## begin INPUT MATERIAL

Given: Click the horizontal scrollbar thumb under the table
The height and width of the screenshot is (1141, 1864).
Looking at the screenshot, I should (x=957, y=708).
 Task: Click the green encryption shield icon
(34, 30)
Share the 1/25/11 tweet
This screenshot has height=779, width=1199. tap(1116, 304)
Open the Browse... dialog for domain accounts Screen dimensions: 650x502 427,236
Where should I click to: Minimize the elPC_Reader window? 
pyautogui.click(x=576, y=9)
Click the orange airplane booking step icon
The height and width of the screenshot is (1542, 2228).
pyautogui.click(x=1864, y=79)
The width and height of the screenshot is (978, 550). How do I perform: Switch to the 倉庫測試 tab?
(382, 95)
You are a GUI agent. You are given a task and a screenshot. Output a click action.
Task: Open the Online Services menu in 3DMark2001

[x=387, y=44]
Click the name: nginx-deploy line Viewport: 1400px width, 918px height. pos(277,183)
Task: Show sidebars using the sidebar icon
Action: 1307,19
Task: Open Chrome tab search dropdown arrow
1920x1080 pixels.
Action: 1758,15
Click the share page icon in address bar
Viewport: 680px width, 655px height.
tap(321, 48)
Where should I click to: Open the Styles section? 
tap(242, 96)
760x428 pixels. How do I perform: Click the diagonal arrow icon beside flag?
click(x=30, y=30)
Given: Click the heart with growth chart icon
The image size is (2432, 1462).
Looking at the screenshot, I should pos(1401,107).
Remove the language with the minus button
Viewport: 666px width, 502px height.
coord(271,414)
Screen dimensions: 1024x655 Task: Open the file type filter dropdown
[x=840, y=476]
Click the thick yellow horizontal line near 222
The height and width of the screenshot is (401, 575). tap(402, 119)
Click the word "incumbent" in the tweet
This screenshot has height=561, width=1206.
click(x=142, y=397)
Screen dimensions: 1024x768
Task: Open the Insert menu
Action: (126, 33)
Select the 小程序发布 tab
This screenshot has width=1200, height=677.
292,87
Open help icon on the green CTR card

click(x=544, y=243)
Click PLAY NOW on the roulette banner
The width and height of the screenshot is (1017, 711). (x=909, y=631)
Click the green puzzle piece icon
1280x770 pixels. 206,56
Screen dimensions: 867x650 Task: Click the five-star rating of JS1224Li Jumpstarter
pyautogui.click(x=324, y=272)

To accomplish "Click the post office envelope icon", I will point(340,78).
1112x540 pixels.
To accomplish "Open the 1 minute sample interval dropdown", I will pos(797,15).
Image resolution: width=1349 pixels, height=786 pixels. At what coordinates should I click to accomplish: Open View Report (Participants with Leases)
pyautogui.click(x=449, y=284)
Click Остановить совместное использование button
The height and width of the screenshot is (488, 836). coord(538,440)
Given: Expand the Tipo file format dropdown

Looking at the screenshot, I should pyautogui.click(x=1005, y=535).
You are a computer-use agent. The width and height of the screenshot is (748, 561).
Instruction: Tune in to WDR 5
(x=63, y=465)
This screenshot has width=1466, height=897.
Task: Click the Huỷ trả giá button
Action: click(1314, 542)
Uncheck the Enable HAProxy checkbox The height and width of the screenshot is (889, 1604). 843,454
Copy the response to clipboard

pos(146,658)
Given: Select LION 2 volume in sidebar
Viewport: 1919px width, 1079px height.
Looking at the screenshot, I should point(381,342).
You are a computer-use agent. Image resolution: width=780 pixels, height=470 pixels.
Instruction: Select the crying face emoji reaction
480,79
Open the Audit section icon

## end INPUT MATERIAL

» WHAT IS BEING ASKED:
Copy the lines above verbatim.

» TASK RESPONSE:
Given: Click the horizontal scrollbar thumb under the table
The height and width of the screenshot is (1141, 1864).
Looking at the screenshot, I should (x=957, y=708).
 Task: Click the green encryption shield icon
(34, 30)
Share the 1/25/11 tweet
This screenshot has height=779, width=1199. tap(1116, 304)
Open the Browse... dialog for domain accounts Screen dimensions: 650x502 427,236
Where should I click to: Minimize the elPC_Reader window? 
pyautogui.click(x=576, y=9)
Click the orange airplane booking step icon
The height and width of the screenshot is (1542, 2228).
pyautogui.click(x=1864, y=79)
The width and height of the screenshot is (978, 550). How do I perform: Switch to the 倉庫測試 tab?
(382, 95)
You are a GUI agent. You are given a task and a screenshot. Output a click action.
Task: Open the Online Services menu in 3DMark2001

[x=387, y=44]
Click the name: nginx-deploy line Viewport: 1400px width, 918px height. pos(277,183)
Task: Show sidebars using the sidebar icon
Action: 1307,19
Task: Open Chrome tab search dropdown arrow
1920x1080 pixels.
Action: 1758,15
Click the share page icon in address bar
Viewport: 680px width, 655px height.
tap(321, 48)
Where should I click to: Open the Styles section? 
tap(242, 96)
760x428 pixels. How do I perform: Click the diagonal arrow icon beside flag?
click(x=30, y=30)
Given: Click the heart with growth chart icon
The image size is (2432, 1462).
Looking at the screenshot, I should pos(1401,107).
Remove the language with the minus button
Viewport: 666px width, 502px height.
coord(271,414)
Screen dimensions: 1024x655 Task: Open the file type filter dropdown
[x=840, y=476]
Click the thick yellow horizontal line near 222
The height and width of the screenshot is (401, 575). tap(402, 119)
Click the word "incumbent" in the tweet
This screenshot has height=561, width=1206.
click(x=142, y=397)
Screen dimensions: 1024x768
Task: Open the Insert menu
Action: (126, 33)
Select the 小程序发布 tab
This screenshot has width=1200, height=677.
292,87
Open help icon on the green CTR card

click(x=544, y=243)
Click PLAY NOW on the roulette banner
The width and height of the screenshot is (1017, 711). (x=909, y=631)
Click the green puzzle piece icon
1280x770 pixels. 206,56
Screen dimensions: 867x650 Task: Click the five-star rating of JS1224Li Jumpstarter
pyautogui.click(x=324, y=272)

To accomplish "Click the post office envelope icon", I will point(340,78).
1112x540 pixels.
To accomplish "Open the 1 minute sample interval dropdown", I will pos(797,15).
Image resolution: width=1349 pixels, height=786 pixels. At what coordinates should I click to accomplish: Open View Report (Participants with Leases)
pyautogui.click(x=449, y=284)
Click Остановить совместное использование button
The height and width of the screenshot is (488, 836). coord(538,440)
Given: Expand the Tipo file format dropdown

Looking at the screenshot, I should pyautogui.click(x=1005, y=535).
You are a computer-use agent. The width and height of the screenshot is (748, 561).
Instruction: Tune in to WDR 5
(x=63, y=465)
This screenshot has width=1466, height=897.
Task: Click the Huỷ trả giá button
Action: click(1314, 542)
Uncheck the Enable HAProxy checkbox The height and width of the screenshot is (889, 1604). 843,454
Copy the response to clipboard

pos(146,658)
Given: Select LION 2 volume in sidebar
Viewport: 1919px width, 1079px height.
Looking at the screenshot, I should point(381,342).
You are a computer-use agent. Image resolution: width=780 pixels, height=470 pixels.
Instruction: Select the crying face emoji reaction
480,79
Open the Audit section icon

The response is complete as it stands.